- **EXERCISE**:
Once you have found the line with "Given: Click Expert" in the records below, retype it and every line after it to the end exactly, with no pictures and nothing more.
*-*-*
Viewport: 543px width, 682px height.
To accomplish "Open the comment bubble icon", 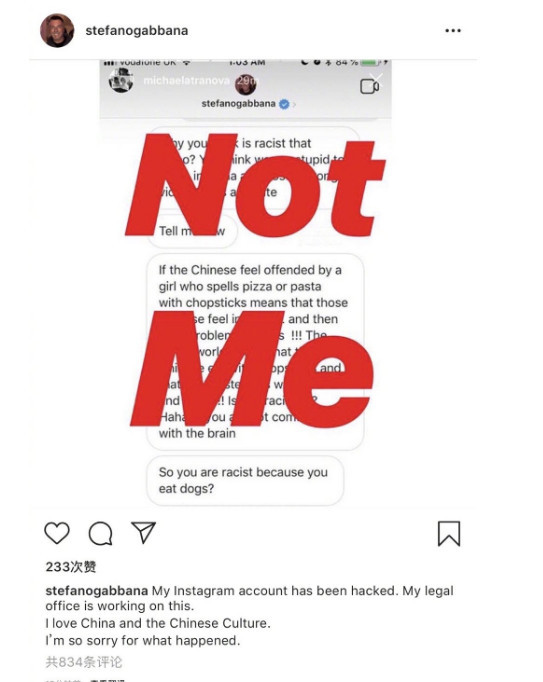I will point(101,533).
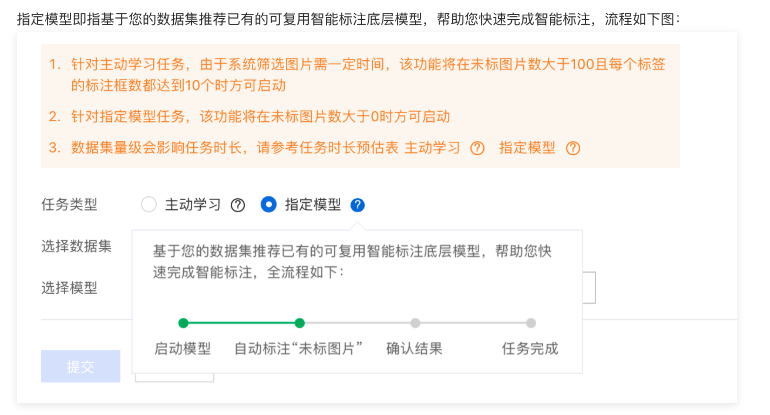The height and width of the screenshot is (415, 770).
Task: Click the 任务完成 step label
Action: (530, 349)
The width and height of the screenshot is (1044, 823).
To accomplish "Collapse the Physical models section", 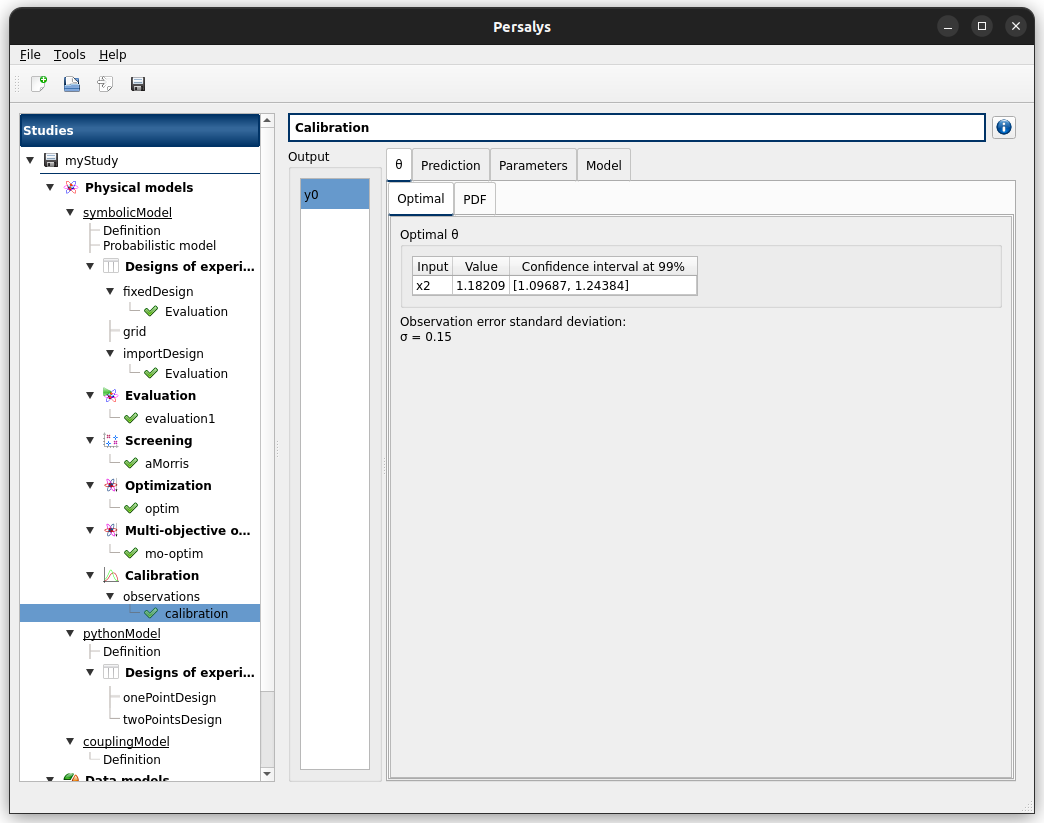I will coord(51,188).
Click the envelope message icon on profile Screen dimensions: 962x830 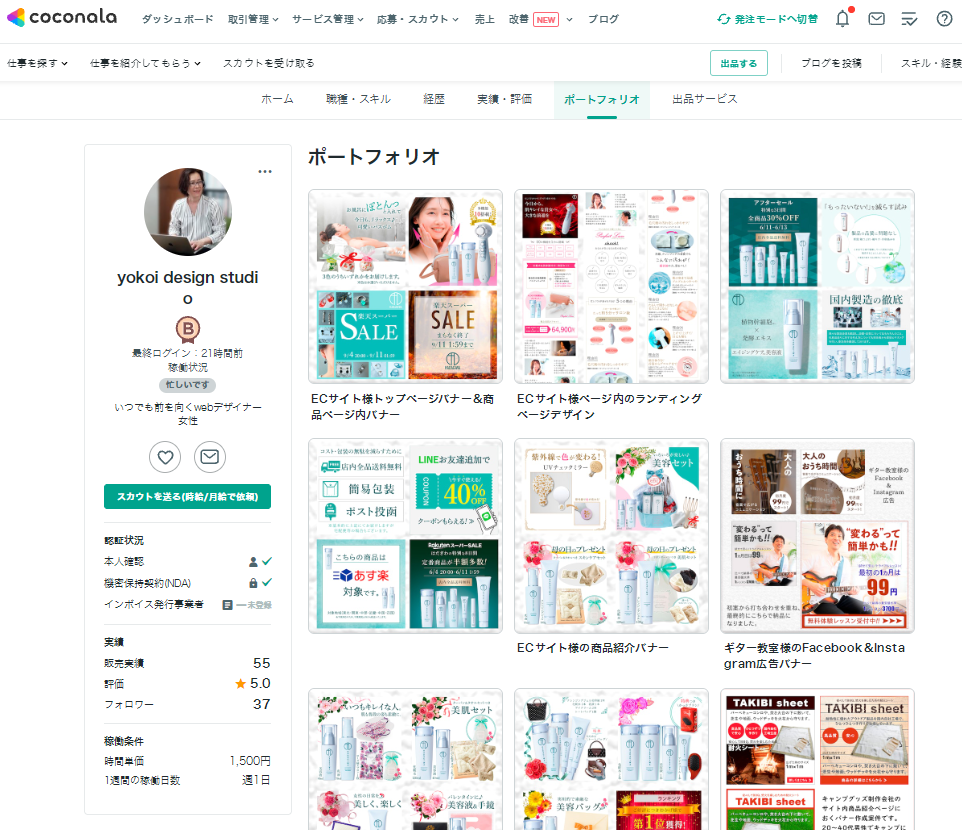[210, 457]
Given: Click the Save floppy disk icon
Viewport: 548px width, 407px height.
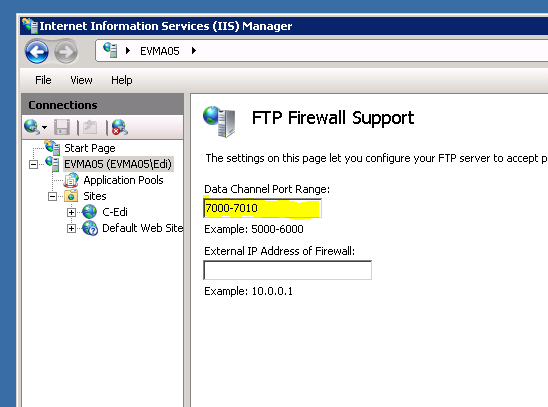Looking at the screenshot, I should [62, 127].
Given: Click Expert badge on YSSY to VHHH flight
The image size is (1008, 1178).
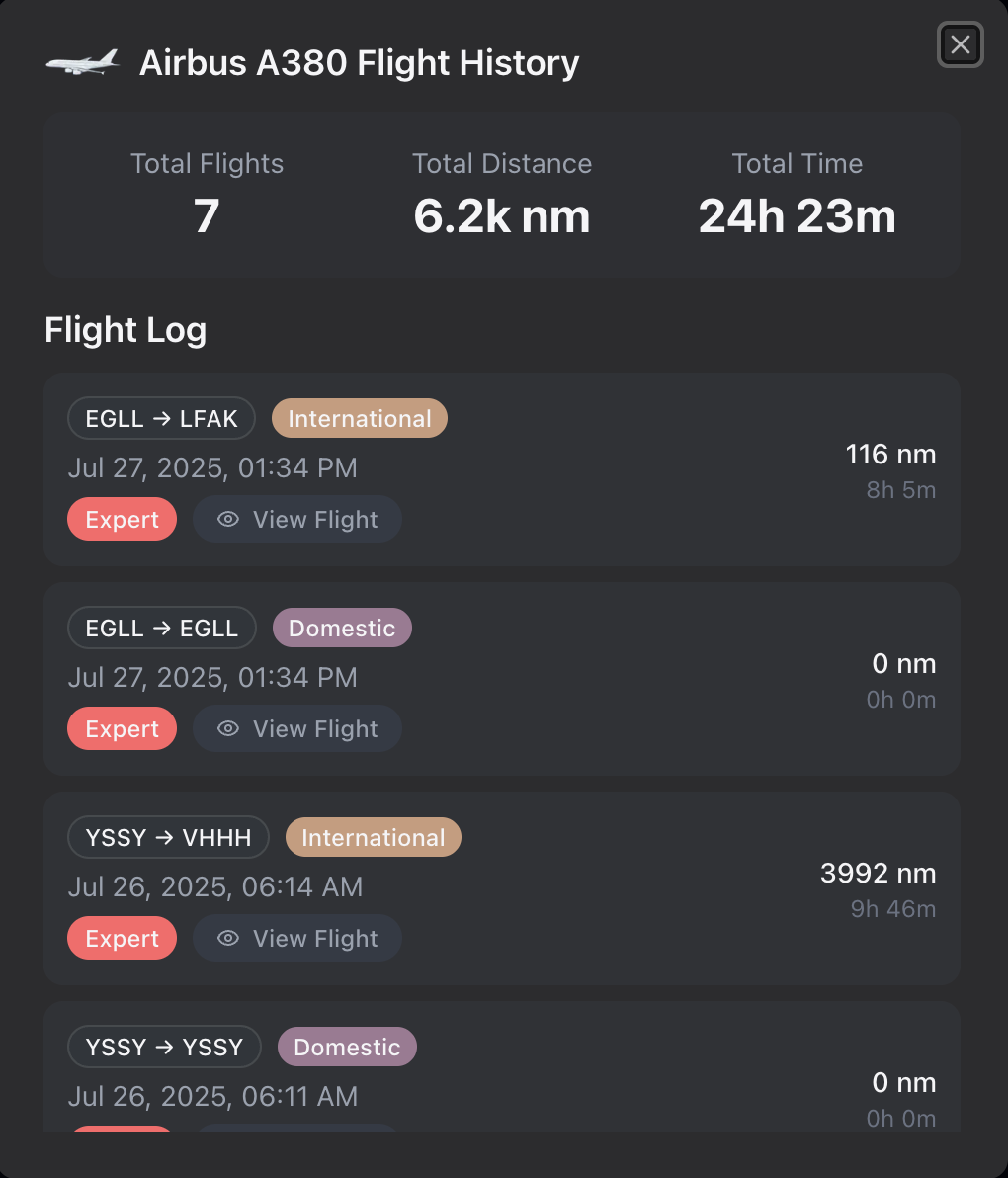Looking at the screenshot, I should click(x=122, y=939).
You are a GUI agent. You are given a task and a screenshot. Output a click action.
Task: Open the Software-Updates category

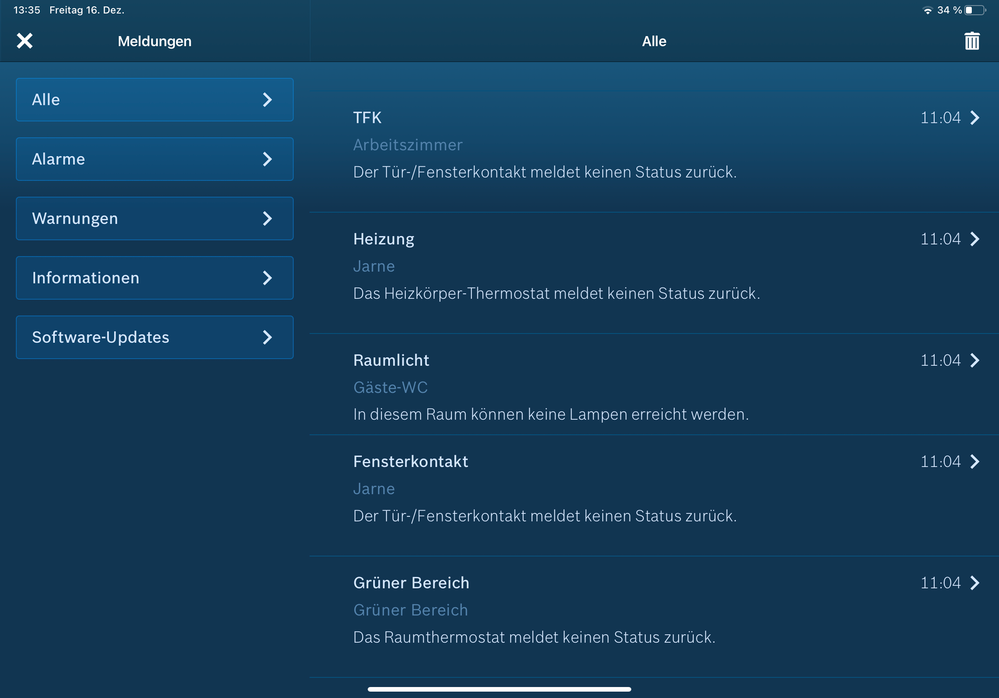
*-*-*
- **PROBLEM SOLUTION**:
Given: Click Expert badge on YSSY to VHHH flight
The image size is (1008, 1178).
Looking at the screenshot, I should click(x=122, y=939).
You are a GUI agent. You are given a task and a screenshot. Output a click action.
Task: Open the Software-Updates category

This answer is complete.